(Beginning of AVAILABLE RECORDS)

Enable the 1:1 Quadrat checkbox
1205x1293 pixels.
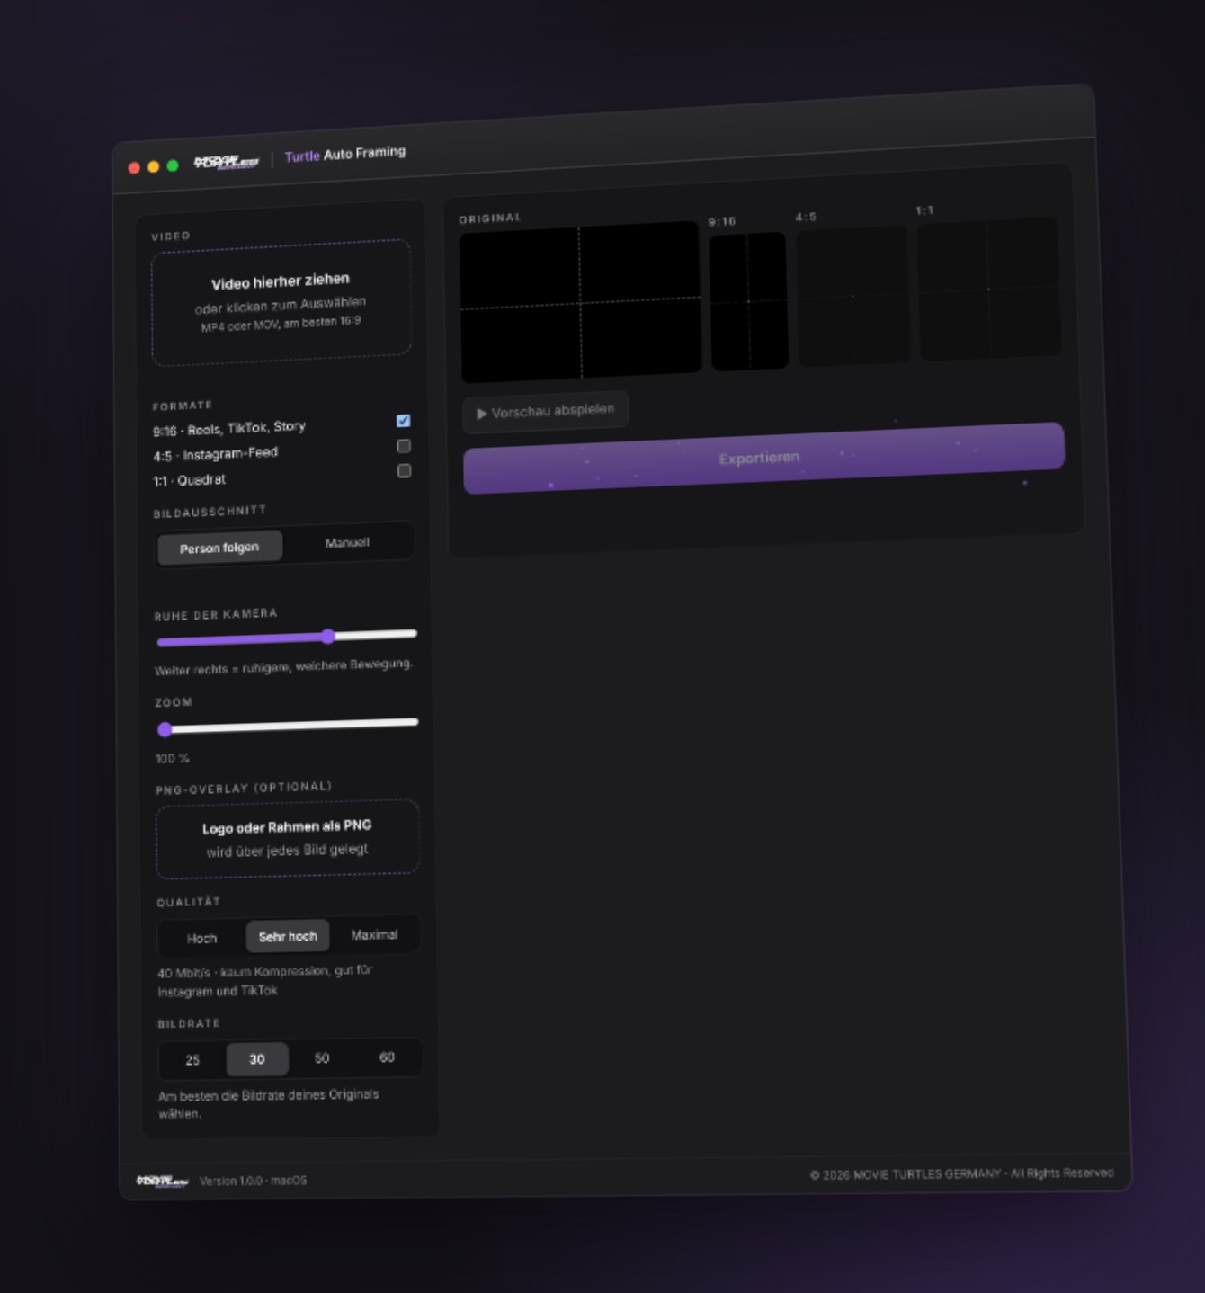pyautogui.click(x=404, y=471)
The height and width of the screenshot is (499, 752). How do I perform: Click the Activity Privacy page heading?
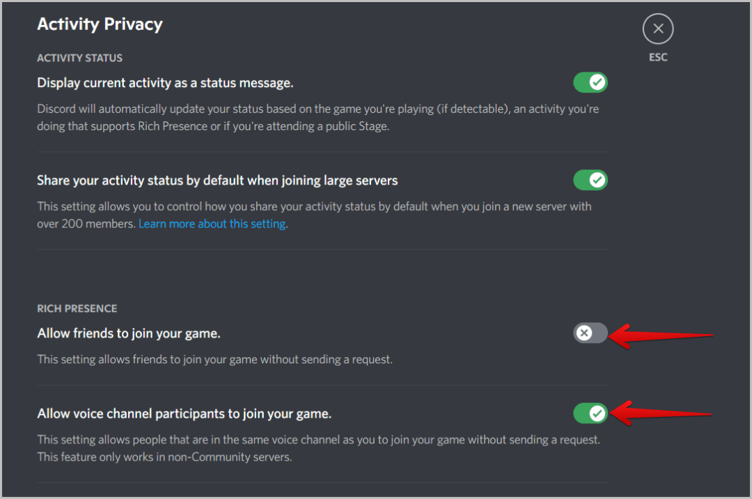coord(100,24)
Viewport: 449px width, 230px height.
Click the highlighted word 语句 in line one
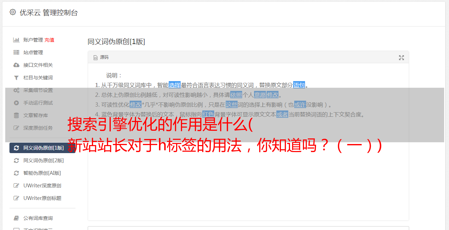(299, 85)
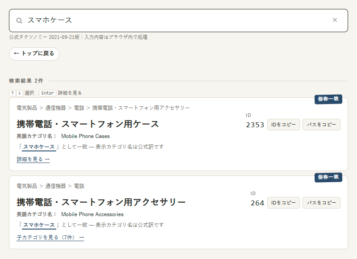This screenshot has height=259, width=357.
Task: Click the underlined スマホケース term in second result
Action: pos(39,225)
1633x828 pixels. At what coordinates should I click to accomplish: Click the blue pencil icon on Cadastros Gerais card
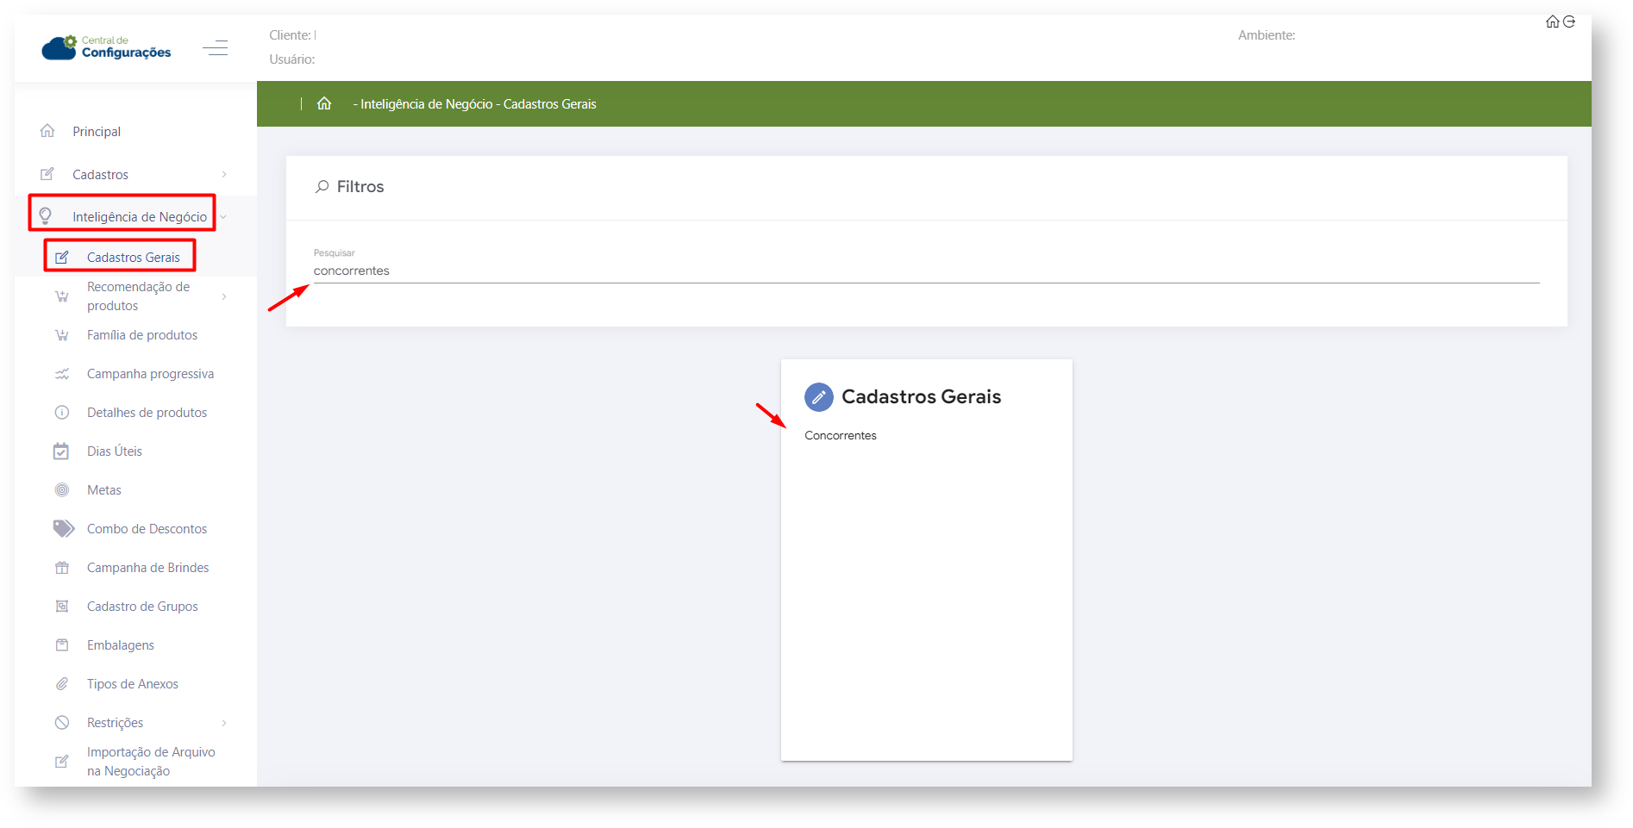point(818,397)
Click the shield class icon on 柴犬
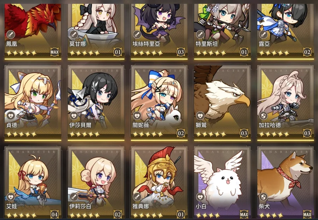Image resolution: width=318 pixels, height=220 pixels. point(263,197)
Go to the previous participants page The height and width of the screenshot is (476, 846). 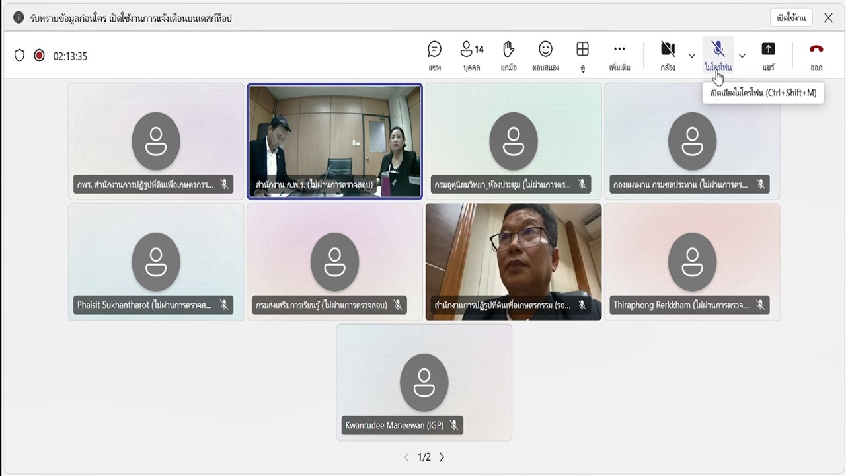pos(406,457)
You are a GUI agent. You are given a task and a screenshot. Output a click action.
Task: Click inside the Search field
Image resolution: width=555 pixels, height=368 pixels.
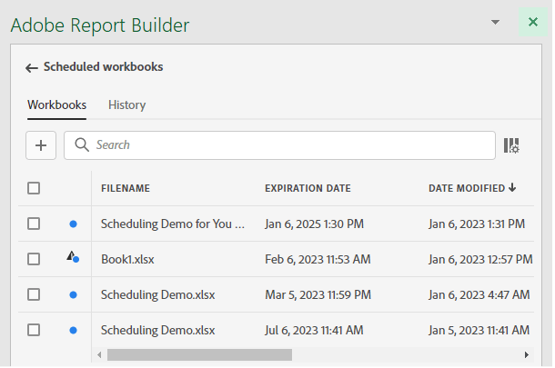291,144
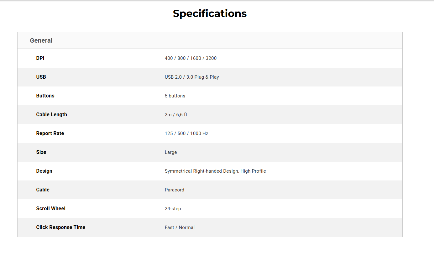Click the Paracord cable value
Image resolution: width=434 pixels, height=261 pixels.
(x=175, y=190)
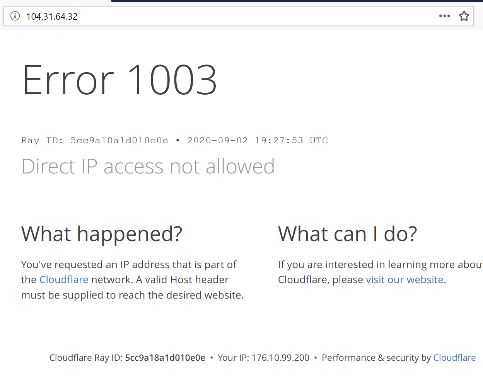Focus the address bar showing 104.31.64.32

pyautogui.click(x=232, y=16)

(End of AVAILABLE RECORDS)

**PROBLEM DESCRIPTION**
Copy out each line of the data above, exactly, if it lies between the line holding "You are a GUI" and the line holding "Task: Click inside the Search field", inclusive; copy no other line.

**EXPECTED ANSWER**
You are a GUI agent. You are given a task and a screenshot. Output a click action.
Task: Click inside the Search field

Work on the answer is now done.